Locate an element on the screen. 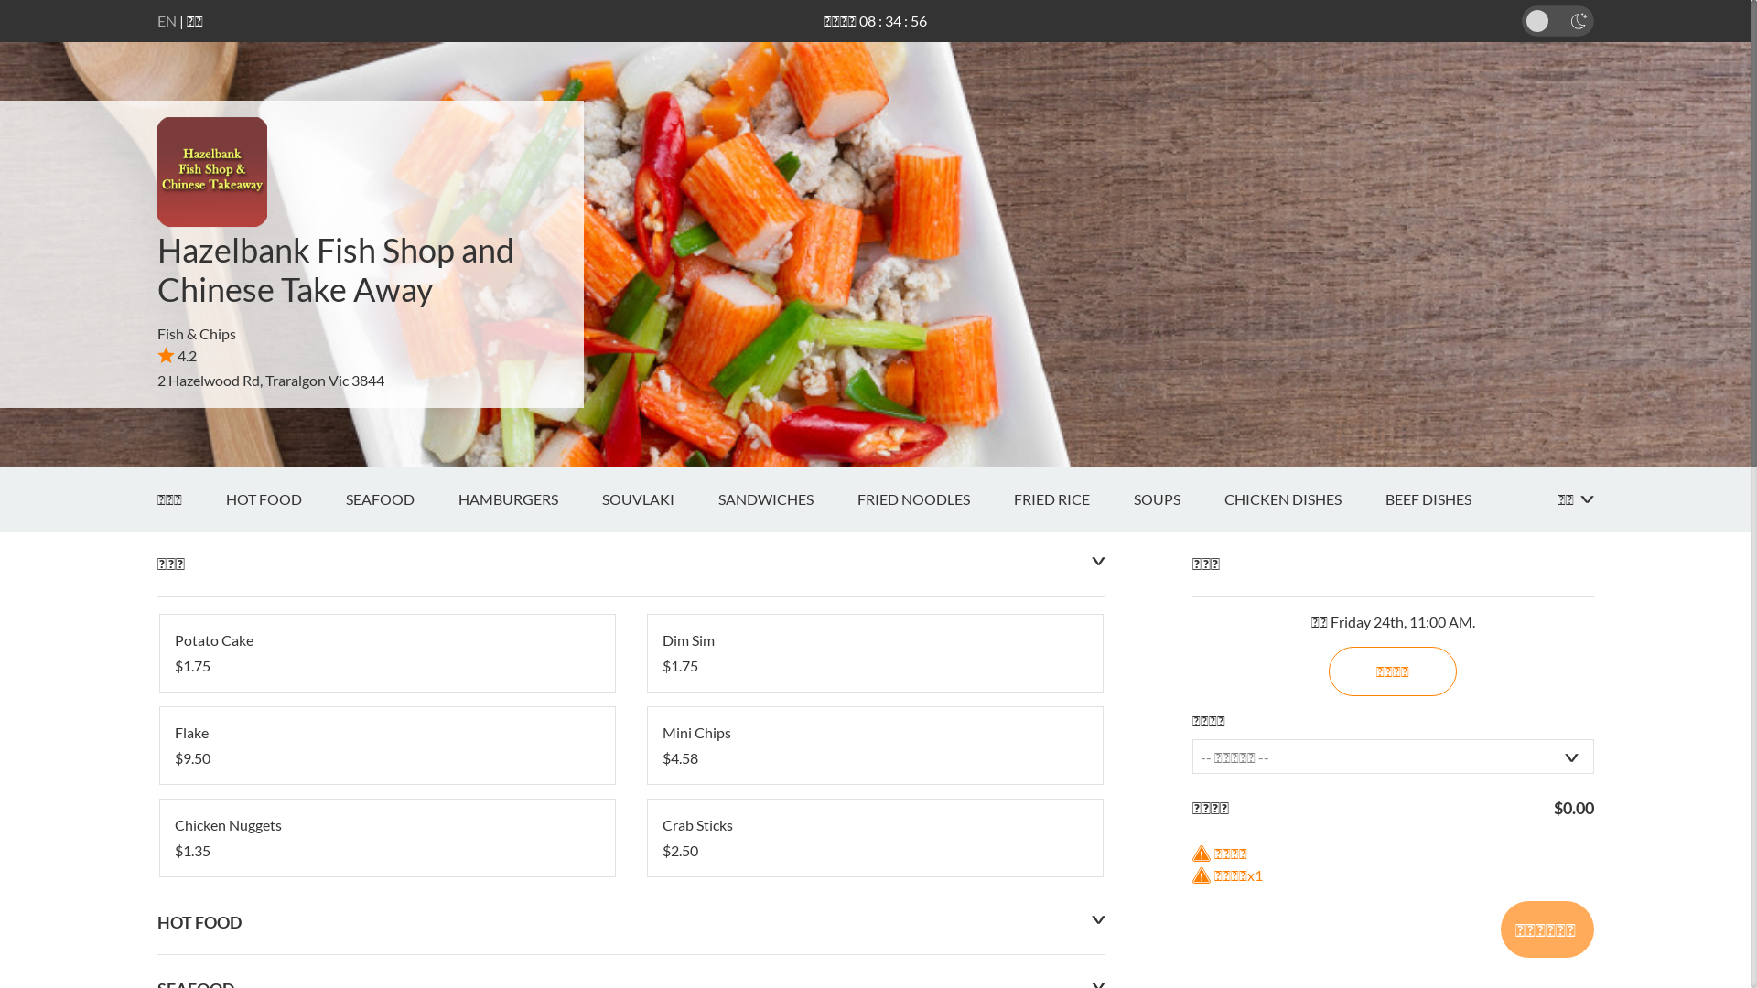 The image size is (1757, 988). 'Flake is located at coordinates (385, 745).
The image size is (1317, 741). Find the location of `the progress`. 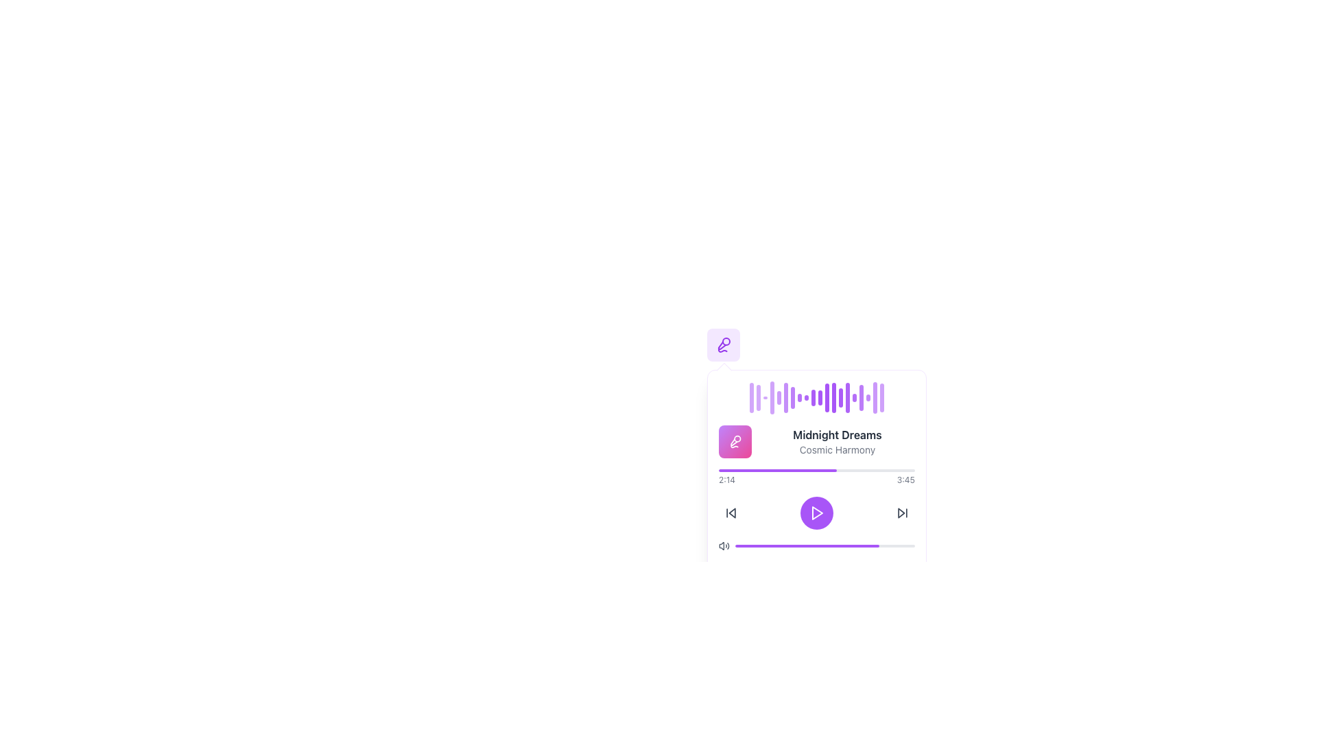

the progress is located at coordinates (904, 544).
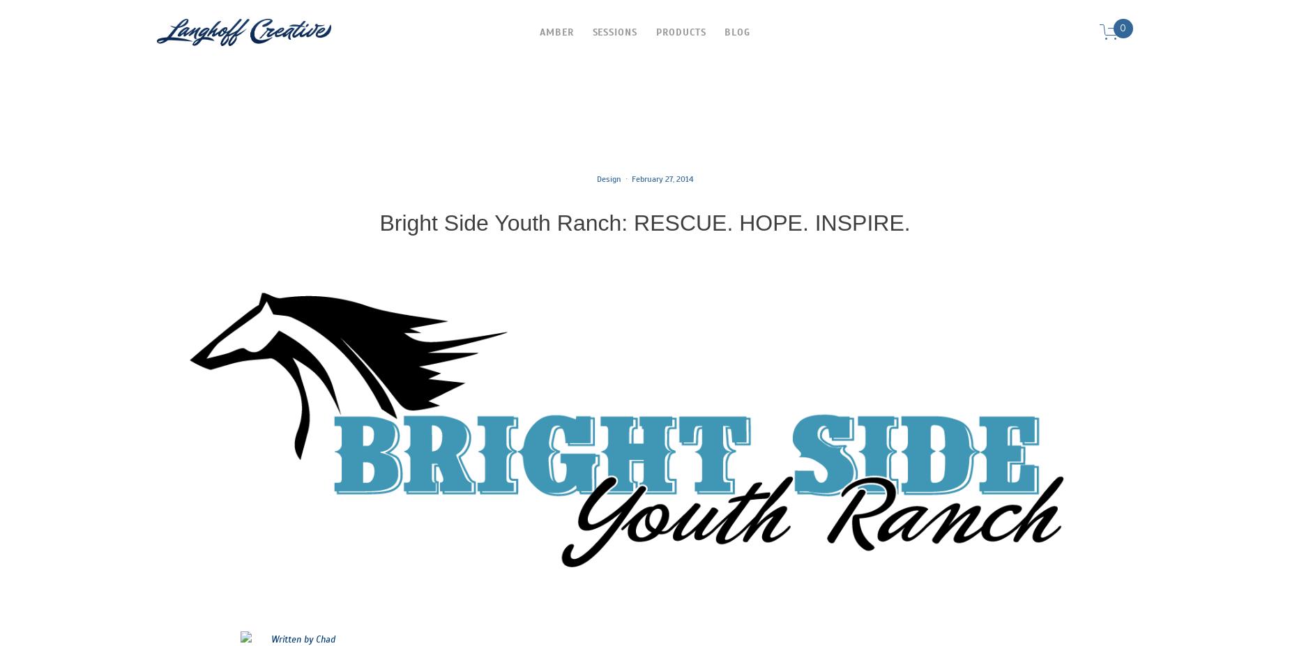 This screenshot has height=646, width=1290. What do you see at coordinates (302, 640) in the screenshot?
I see `'Written by Chad'` at bounding box center [302, 640].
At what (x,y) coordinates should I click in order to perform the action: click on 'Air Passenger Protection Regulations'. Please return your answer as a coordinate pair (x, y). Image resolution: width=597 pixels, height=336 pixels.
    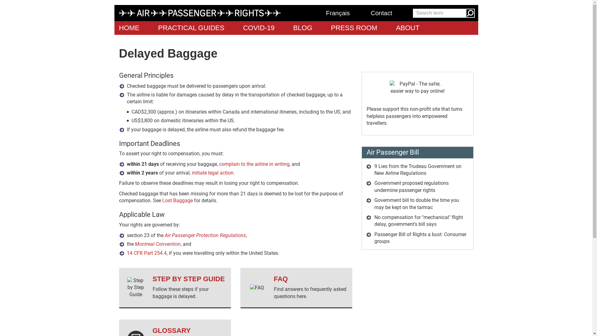
    Looking at the image, I should click on (205, 235).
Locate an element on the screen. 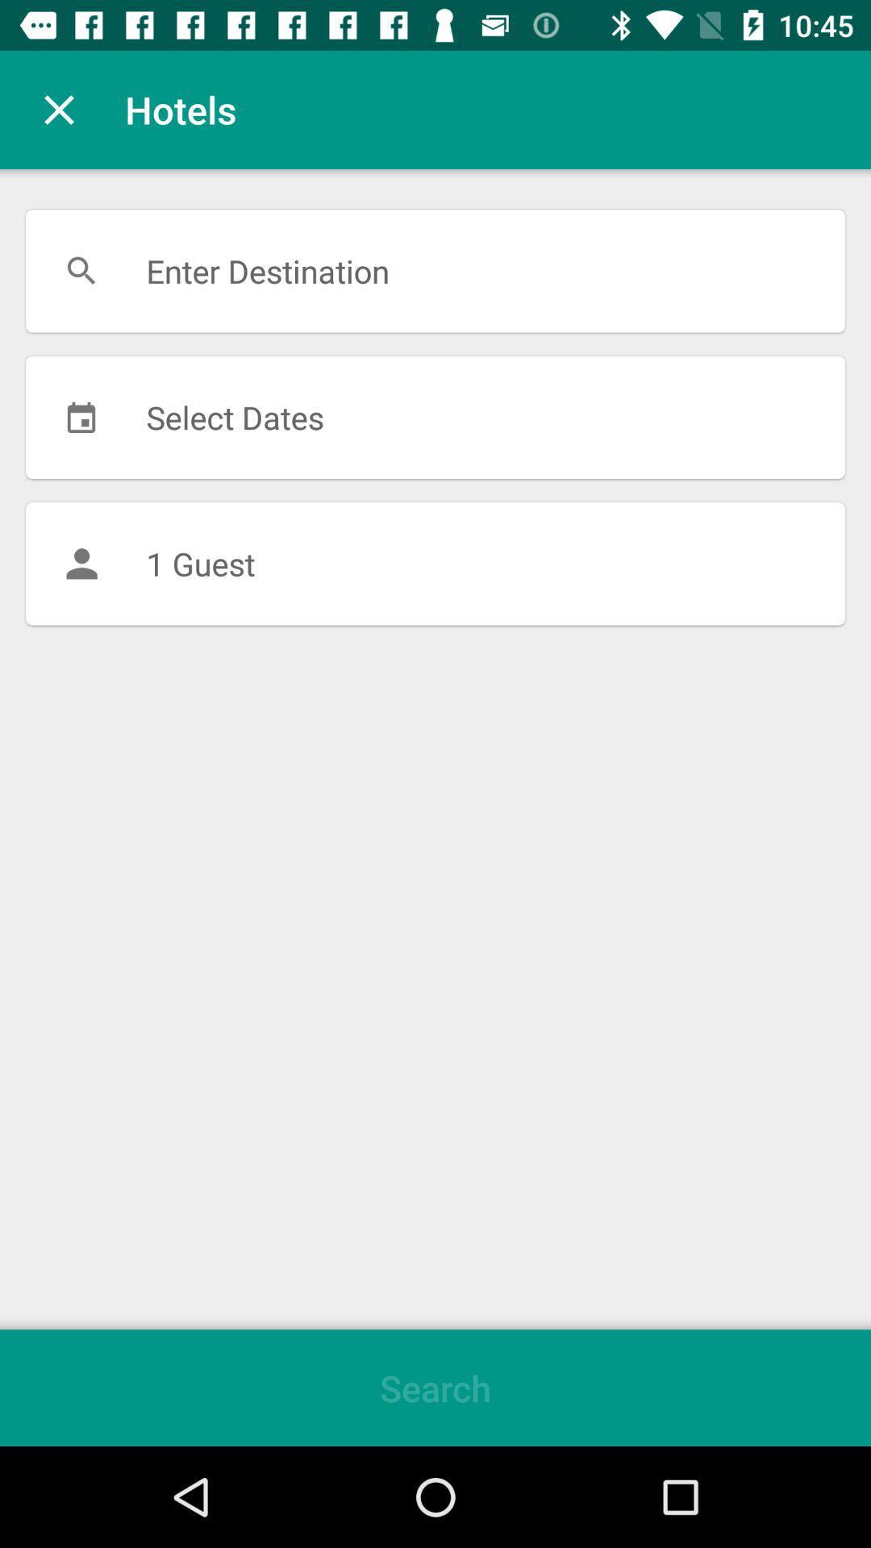  the icon above 1 guest item is located at coordinates (435, 417).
━━━━━━━━
[SHORT PROBLEM]
Copy the records word for word, starting at the line that contains "The image size is (1317, 741)." and ending at the line that contains "This screenshot has", with both of those lines included. Leave the pictures out of your copy.

[OUTPUT]
The image size is (1317, 741). Find the location of `the progress`. 

the progress is located at coordinates (904, 544).
 This screenshot has height=646, width=1290. What do you see at coordinates (302, 640) in the screenshot?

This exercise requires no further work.